On a rainy Friday night, there is nothing I’d rather do than hug a tub of buttered popcorn, sip on a Diet Coke, and sink into a movie theatre seat, ready to immerse myself in a feature film. However, if the film happens to be animated, I will almost always pass. The bottom line is that they freak me out.

But, I had to include “almost” because “Big Hero 6” is the one and only exception.

The characters were real enough that their animation did not bother me. In fact, it added an element of reality to the movie because it is set in Sanfran Sokyo, a futuristic metropolis, and centered around scientific and technological advances.

It sounded lame to me at first when my little brother described the as, “a genius boy with a robot and a team and they fight bad guys and stuff!” But upon seeing it, it proved to be much more than a kids’ animated film.

It is a story of loss, compassion, companionship, teamwork, technology, and justice, all packed into the life of child-prodigy Hiro Hamada, such an inspiring, persevering character that you can’t help but “aw” at his cuteness and root for him when he is faced with turmoil.

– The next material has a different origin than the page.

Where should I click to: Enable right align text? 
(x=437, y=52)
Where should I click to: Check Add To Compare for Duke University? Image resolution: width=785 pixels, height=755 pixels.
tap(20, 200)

Above all, however, Baymax, the inflatable nurse robot Hiro’s brother programmed, takes the cake as the best part of the movie. Baymax transcends the notion that robots don’t have hearts.

Needless to say, a stuffed Baymax is currently on its way to being delivered to my house.

So, if you’re like me, and either think you are too superior or too old for an animated movie, or are freaked out by the animation, give “Big Hero 6” a chance. If you do, it’s very likely that a stuffed Baymax is in your future.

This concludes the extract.